▶ **Work to be completed**:
Convert the rows from the line with "Viewport: 414px width, 232px height." up to and including the line with "[x=77, y=114]" into a two-column CSV headed instruction and location. Give one line for each row, with its text and its answer each in a single quoted field and any line breaks changed to spaces.

— start —

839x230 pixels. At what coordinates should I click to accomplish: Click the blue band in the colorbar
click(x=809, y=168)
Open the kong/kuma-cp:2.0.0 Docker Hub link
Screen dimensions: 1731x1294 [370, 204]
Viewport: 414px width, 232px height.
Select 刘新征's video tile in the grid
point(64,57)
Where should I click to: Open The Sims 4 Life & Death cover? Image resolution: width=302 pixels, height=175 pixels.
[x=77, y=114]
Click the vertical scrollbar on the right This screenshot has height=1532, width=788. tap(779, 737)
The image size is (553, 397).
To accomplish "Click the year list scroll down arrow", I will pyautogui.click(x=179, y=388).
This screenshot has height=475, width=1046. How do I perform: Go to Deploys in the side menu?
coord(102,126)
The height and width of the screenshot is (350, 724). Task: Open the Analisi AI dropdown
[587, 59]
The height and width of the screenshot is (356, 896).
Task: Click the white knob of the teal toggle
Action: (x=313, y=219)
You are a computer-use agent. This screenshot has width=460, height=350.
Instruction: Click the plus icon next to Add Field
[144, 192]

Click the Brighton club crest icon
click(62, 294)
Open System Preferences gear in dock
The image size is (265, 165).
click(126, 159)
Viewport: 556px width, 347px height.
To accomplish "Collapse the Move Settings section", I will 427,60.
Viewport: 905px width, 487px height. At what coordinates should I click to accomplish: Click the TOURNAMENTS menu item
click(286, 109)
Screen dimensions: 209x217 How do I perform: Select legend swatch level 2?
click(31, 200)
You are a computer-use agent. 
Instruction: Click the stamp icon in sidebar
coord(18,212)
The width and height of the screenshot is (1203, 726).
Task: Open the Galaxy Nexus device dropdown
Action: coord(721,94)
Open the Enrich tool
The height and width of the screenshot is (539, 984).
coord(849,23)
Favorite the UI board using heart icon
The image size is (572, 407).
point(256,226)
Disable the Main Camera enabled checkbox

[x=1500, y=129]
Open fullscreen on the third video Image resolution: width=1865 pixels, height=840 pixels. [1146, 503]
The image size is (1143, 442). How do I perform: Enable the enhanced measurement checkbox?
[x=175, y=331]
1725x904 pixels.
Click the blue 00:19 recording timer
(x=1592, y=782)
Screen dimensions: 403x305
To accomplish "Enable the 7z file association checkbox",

— end —

▶ **Solution to this exercise**:
instruction,location
"Viewport: 414px width, 232px height. Select 刘新征's video tile in the grid","point(64,57)"
"Where should I click to: Open The Sims 4 Life & Death cover? Image resolution: width=302 pixels, height=175 pixels.","[x=77, y=114]"